MoonLITE
- Mission type: Lunar orbiter/penetrator
- Operator: UK Space Agency

Start of mission
- Launch date: 2014 (was planned)

Orbital parameters
- Reference system: Selenocentric

Lunar orbiter

= MoonLITE =

Proposed British space mission

The Moon Lightweight Interior and Telecoms Experiment (MoonLITE), was a proposed British space mission to explore the Moon and develop techniques for future space exploration. If funded, it would have been built by a consortium of UK industry likely including Surrey Satellite Technology, and it was planned to be launched into lunar orbit in 2014. The mission concept emerged from a study run by the Particle Physics and Astronomy Research Council (now the Science and Technology Facilities Council) in 2006. In December 2008, the British National Space Centre (part of the UK Space Agency since April 2010) announced that the project was moving to a 12-month Phase A study of the mission systems and the planned penetrators.

==Objectives==
The mission has both scientific and technological goals. The science goals are concerned with the interior structure, history and current state of the Moon. MoonLITE would deploy four one metre-long penetrators into the lunar surface in order to emplace a global network of seismometers, heat flow sensors and - possibly - volatile detectors. This would allow the internal structure of the Moon to be determined as well as exploring the frequency and origin of moonquakes. It would be the first space mission dedicated to studying the interior structure of the Moon since the experiments emplaced by the Apollo astronauts. Beyond the scientific value, the enhanced knowledge of the seismic environment would support engineering design and safety requirements for a future human lunar outpost.

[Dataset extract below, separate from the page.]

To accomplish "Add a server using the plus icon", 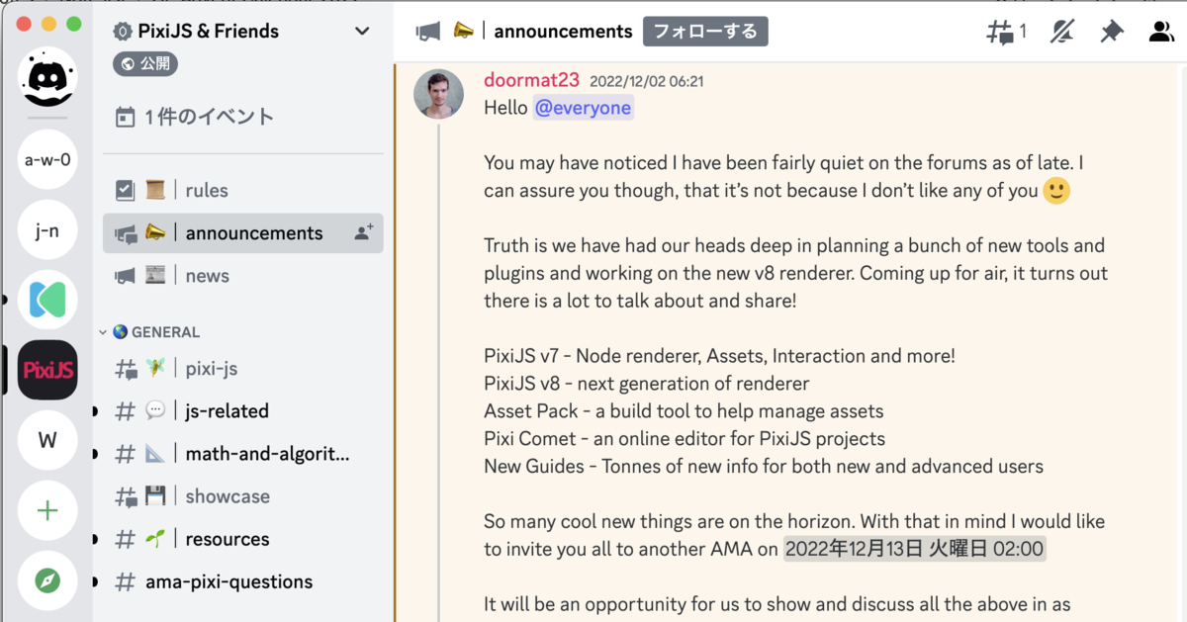I will [x=46, y=510].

One of the technological goals is to demonstrate for the first time a lunar telecommunications network able to communicate with four stations on the lunar surface and relay data back to Earth. Such a comms network would be needed for future robotic and lunar explorers, especially for a human outpost located near the South Pole where line of sight communications would be limited. Another objective is to prove the feasibility of penetrators for deploying scientific payloads. Although extensive work has been carried out on the technique in the US and Japan, the only attempt to use penetrators - the Deep Space 2 vehicles aboard NASA's Mars Polar Lander - was unsuccessful. Penetrators could be used at Mars, to deploy a seismic network; at Europa in order to measure the thickness of the ice sheet; and at Enceladus to investigate the fissures discovered by Cassini.

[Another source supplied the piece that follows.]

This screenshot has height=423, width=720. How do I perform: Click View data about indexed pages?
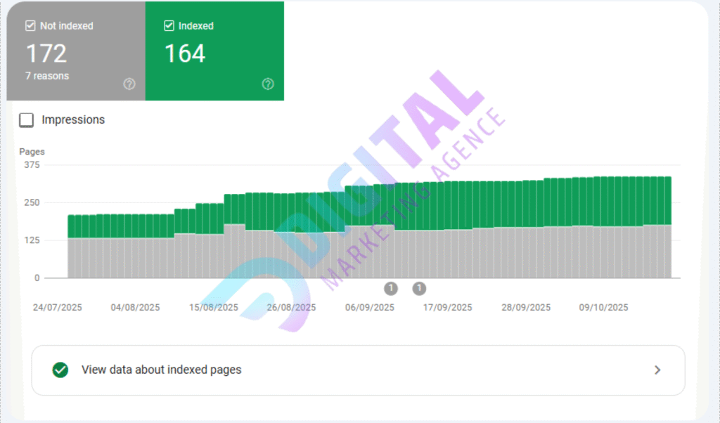162,370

Experimental tests of the penetrators have been carried out by the Mullard Space Science Laboratory and the QinetiQ company in 2008. The use of low-cost satellite technology in planetary exploration is a further goal of the mission.

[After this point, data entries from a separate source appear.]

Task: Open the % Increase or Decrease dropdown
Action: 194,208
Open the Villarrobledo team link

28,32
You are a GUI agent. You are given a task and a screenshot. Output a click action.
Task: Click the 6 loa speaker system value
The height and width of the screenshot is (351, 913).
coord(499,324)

==International collaboration==
The American space agency NASA became interested in the project in 2007 during the work of a BNSC/NASA Joint Working Group on lunar exploration. NASA could have contributed various parts to the mission.

== Status ==
As of September 2018, no progress on the project had been announced, and the "MoonLITE" keyword did not appear in a search of the UK Space Agency's official web site.